Meta-evaluation involves assessment of the methodological rigour of evaluations, as well as the aggregation of data from multiple or existing evaluations for comprehensive assessment (Cooksy and Caracelli, 2009; Gough & Martin, 2012). The SEIL project aims to both (1) assess the methodological rigour of evaluation approaches currently used at each of the five participating sites, and also (2) aggregate the evaluation data arising from existing processes or processes introduced as part of the research, to explore and identify a set of “common” evaluation impact indicators, likely to be universally relevant to social enterprise evaluation.
Meta evaluations explore collective lessons drawn from individual evaluations (Henry, 2016). SEIL will be focused on “realist research questions” (Wong et al., 2013), by exploring (1) which evaluation methodology features commonly lead to successful evaluation, (2) understanding what makes these common features important, and (3) exploring the contextual conditions generally present in successful evaluation. Consistent with meta-evaluation approaches advocated by Stufflebeam (2001) and Tingle, DeSione, and Convington (2003), SEIL will collate meta-evaluation data on evaluation utility, strengths and limitations of evaluation approaches, and systematic efficacy, using this to (1) revise and improve individual evaluation frameworks and procedures, and (2) develop a set of common evaluation indicators. The set of common evaluation indicators will inform an evaluation report and also be presented in the form of an online data dashboard prototype, for social enterprises to share evaluation impacts.

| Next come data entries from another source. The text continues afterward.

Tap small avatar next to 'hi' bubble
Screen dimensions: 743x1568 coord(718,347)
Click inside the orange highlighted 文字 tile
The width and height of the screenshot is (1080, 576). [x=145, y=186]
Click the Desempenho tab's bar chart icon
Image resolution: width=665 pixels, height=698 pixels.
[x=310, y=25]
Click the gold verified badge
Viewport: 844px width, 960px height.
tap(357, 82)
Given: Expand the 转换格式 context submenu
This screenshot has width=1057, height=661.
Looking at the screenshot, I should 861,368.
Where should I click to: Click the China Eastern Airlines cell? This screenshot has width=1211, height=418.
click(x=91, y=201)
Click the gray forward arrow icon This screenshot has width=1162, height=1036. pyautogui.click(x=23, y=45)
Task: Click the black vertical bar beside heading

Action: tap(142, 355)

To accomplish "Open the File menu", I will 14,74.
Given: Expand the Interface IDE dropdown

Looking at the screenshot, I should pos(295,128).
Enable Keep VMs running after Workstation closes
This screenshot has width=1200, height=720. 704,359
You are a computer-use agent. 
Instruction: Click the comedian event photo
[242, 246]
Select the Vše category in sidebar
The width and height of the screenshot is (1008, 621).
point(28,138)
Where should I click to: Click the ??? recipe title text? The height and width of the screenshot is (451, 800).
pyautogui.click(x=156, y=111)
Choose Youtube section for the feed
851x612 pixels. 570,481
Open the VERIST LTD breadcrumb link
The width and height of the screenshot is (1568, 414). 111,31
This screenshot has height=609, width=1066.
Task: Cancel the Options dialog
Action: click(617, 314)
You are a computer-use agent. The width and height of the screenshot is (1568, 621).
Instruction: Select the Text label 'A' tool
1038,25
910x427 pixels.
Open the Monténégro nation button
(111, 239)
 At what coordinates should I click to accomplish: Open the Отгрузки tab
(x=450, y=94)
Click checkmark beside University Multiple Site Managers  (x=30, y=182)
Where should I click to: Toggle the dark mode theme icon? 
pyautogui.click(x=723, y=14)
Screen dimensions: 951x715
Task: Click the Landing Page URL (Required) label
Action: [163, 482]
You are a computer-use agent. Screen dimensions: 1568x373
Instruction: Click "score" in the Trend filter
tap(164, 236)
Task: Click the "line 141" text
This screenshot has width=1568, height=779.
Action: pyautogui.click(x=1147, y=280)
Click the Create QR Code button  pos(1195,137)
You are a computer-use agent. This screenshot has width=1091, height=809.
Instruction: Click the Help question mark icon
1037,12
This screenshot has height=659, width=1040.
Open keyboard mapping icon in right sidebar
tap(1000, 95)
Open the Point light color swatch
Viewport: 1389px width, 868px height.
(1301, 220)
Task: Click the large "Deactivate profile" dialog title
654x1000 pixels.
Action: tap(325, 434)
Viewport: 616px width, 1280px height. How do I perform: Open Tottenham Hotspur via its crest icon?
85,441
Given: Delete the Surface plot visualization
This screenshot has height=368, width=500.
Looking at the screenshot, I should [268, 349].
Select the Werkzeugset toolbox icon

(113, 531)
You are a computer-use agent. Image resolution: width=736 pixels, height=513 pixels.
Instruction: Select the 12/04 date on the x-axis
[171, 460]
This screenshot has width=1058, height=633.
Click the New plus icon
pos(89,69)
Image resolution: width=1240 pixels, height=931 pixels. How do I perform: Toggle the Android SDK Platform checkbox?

As recommended by Pawson et al. (2004), SEIL will involve discussion and consultation with key stakeholders, in the form of a group meetings and workshops comprised of members of participating organisations and funding bodies, as well as opportunities for peer exchange throughout the project life-cycle.
Cooksy, L. J., & Caracelli, V. J. (2009). Meta evaluation in practice: Selection and application of criteria. Journal of Multi Disciplinary Evaluation, 6 (11).
Gough, D., & Martin, S. (2012). Meta-evaluation of the impacts and legacy of the London 2012
Olympic Games and Paralympic Games: Developing methods paper. Retrieved from: https://www.gov.uk/government/publications/meta-evaluation-of-the-impacts-and-legacy-of-the-london-2012-olympic-games-and-paralympic-games-developing-methods-paper
Henry, I. (2016). The meta-evaluation of the sports participation impact and legacy of the London
2012 Games: Methodological implications. Journal of Global Sport Management, 1(1-2), 19-\33.
Pawson, R., Greenhalgh, T., Harvey, G., & Walshe, K. (2004). Realist synthesis: an introduction. Manchester: ESRC Research Methods Programme, University of Manchester.
Stufflebeam, D. L. (2001). The metaevaluation imperative. American journal of evaluation, 22(2), 183-209.
Tingle, L. R., DeSimone, M., & Covington, B. (2003). A meta‐evaluation of 11 school‐based smoking prevention programs. Journal of School Health,73(2), 64-67.
Wong, G., Greenhalgh, T., Westhorp, G., Buckingham, J., & Pawson, R. (2013). RAMESES publication standards: realist syntheses. BMC medicine, 11(1), 21.